* _Requirements_
Return the lines below verbatim, everything from the start of the records down to and including the line that contains "click(x=34, y=411)".
= = =
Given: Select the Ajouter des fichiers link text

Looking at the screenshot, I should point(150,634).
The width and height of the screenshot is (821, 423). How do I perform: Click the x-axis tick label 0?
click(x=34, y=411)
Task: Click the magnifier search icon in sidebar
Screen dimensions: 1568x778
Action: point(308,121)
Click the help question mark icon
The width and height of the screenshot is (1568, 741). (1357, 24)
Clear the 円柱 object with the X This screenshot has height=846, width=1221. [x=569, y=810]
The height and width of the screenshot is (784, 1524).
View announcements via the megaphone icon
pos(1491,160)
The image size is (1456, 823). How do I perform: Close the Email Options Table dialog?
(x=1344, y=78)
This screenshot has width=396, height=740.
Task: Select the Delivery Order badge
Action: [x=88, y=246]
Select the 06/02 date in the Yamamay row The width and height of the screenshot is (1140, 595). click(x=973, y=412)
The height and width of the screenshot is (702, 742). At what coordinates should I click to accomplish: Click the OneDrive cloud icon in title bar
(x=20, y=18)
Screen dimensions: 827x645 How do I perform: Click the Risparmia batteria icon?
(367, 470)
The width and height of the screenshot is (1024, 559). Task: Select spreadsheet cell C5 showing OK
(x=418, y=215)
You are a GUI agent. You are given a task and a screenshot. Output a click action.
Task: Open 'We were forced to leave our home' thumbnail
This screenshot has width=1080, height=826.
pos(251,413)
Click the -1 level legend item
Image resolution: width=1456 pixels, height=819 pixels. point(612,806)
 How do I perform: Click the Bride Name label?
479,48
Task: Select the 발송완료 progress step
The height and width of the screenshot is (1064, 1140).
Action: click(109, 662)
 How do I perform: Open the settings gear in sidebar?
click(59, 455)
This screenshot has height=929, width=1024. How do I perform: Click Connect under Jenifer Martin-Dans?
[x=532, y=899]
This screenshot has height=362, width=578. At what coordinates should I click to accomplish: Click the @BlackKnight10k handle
= = =
* _Response to this task_
Given: Select the Ajouter des fichiers link text

Looking at the screenshot, I should point(150,634).
The width and height of the screenshot is (821, 423). How do I perform: Click the x-axis tick label 0?
click(x=34, y=411)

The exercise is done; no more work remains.